The request → Collect every line of the material below that contains the string "width". Case counts.

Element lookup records
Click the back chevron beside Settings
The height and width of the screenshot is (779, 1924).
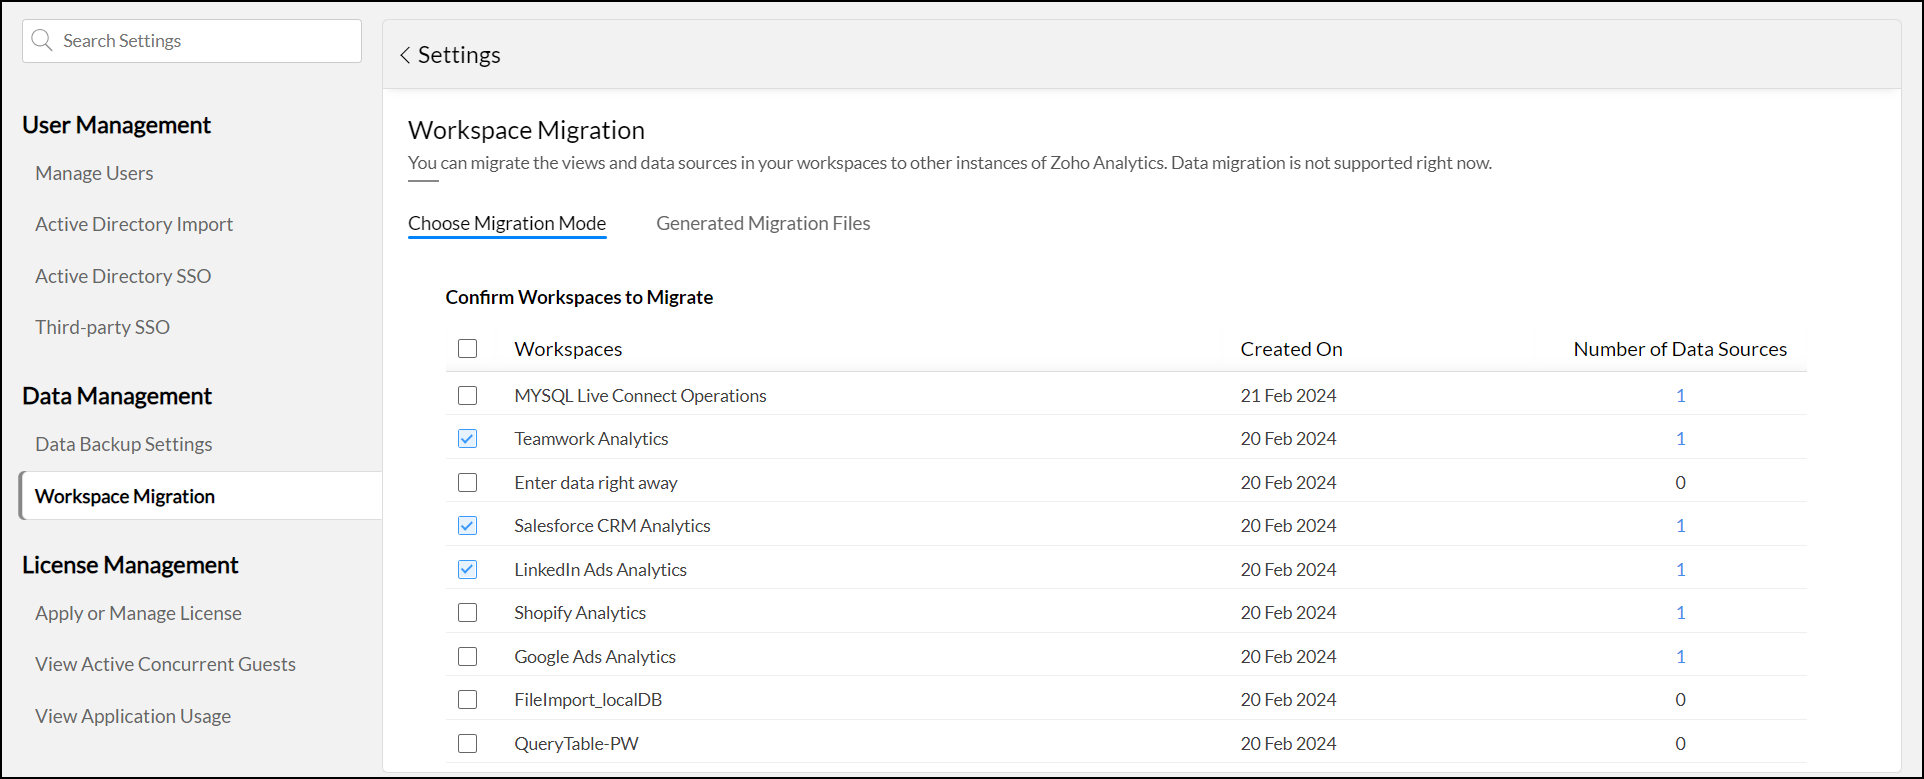click(405, 56)
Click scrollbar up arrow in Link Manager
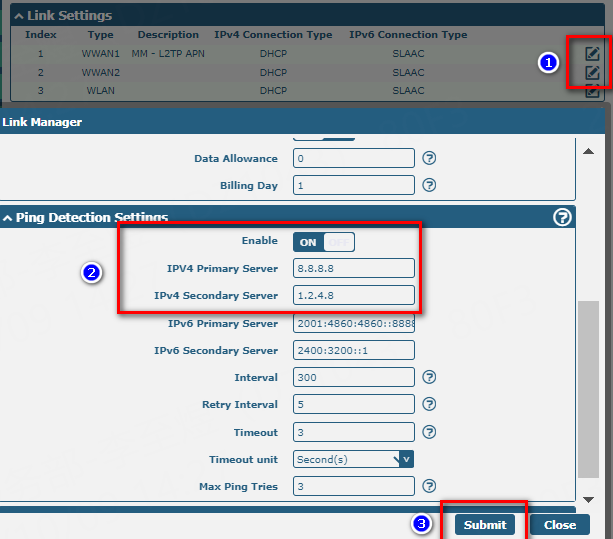Screen dimensions: 613x539 [588, 150]
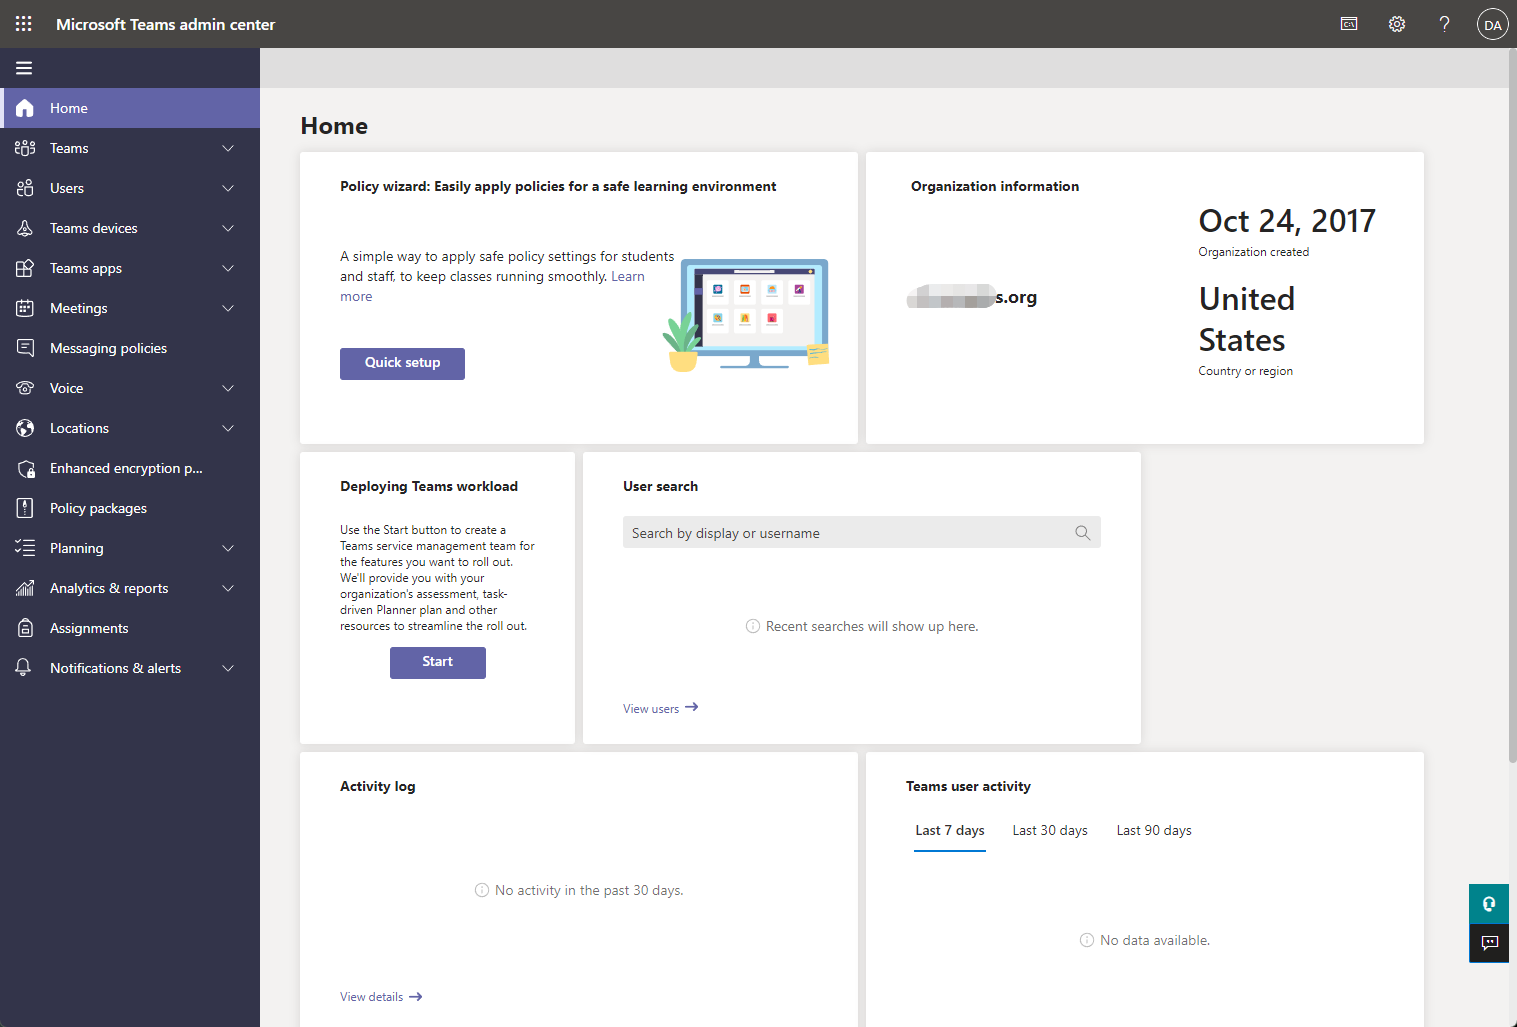Expand the Voice menu chevron
This screenshot has width=1517, height=1027.
point(228,388)
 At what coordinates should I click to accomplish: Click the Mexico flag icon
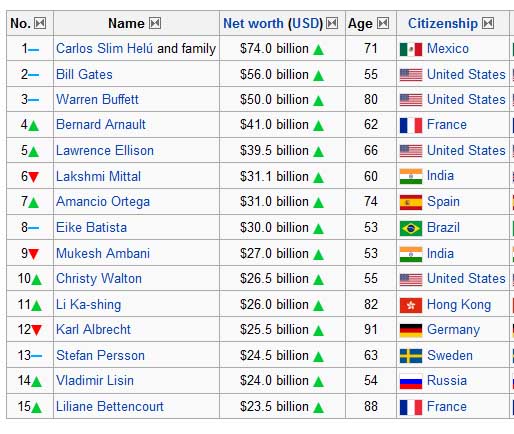coord(411,49)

Exercise response →
The height and width of the screenshot is (779, 1924).
This screenshot has width=1517, height=1027.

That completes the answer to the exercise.